Question

The top and bottom surfaces of a metal block each have an area of A = 0.030 m 2, and the height of the block is d = 0.11 m. At the top surface of the block, a force F1 is applied to the right, while at the bottom surface of the block, a force F2 is applied to the left, causing a shear in the metal block.

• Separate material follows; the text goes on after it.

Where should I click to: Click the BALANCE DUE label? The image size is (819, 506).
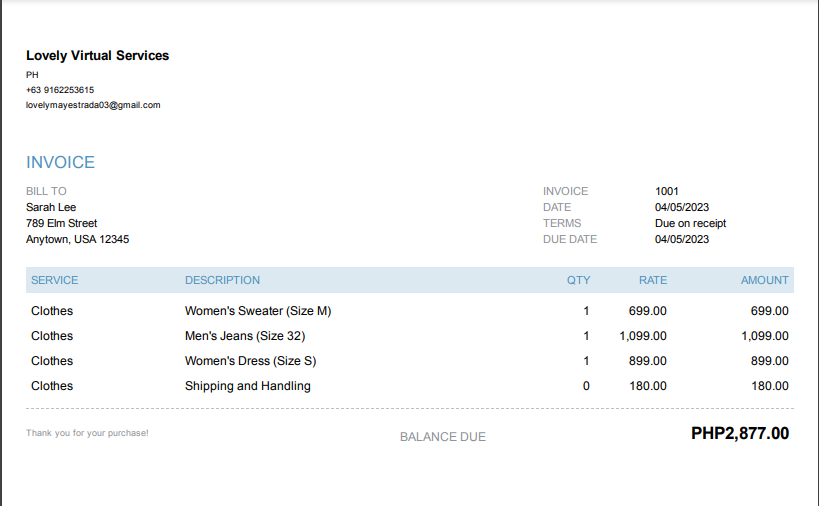click(x=443, y=437)
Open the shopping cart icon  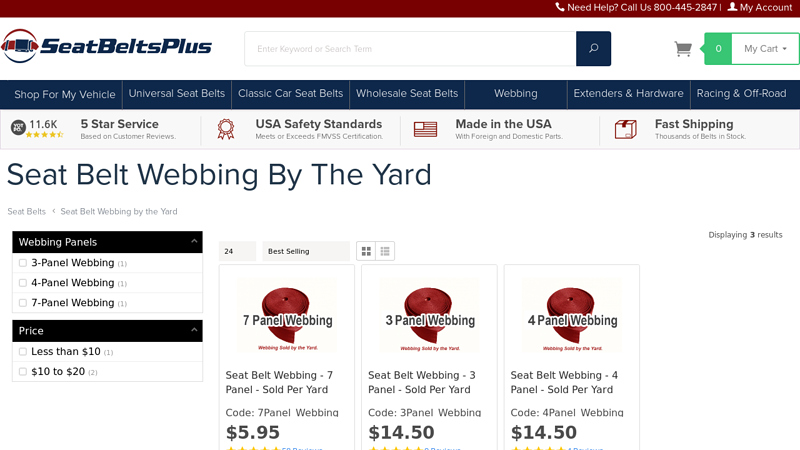(x=683, y=49)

If F1 = F2 = 30 ⨯ 106 N and the displacement between the two edges due to the shear is 1.12 10-3 m, what is the shear modulus of the metal

Answer 1

Shear modulus is equal to
`9.82* 10^(10)N/m^2`

Step-by-step explanation:

We have given area
`A=0.030m^2`

Force is given
`F_1=F_2=30* 10^6N`

Height of the block d = 0.11 m

Change in height of the block
`\Delta d=1.12* 10^(-3)m`

Stress is given by

`stress=(force)/(area)`

`stress=(30* 10^6)/(0.030)=10^9N/m^2`

Strain is equal to

`strain=(\Delta d)/(d)`

`strain=(1.12* 10^(-3))/(0.11)=10.18* 10^(-3)`

Shear modulus is equal to

Shear modulus
`=(stress)/(strain)`

`=(10^9)/(10.18* 10^(-3))=9.82* 10^(10)N/m^2`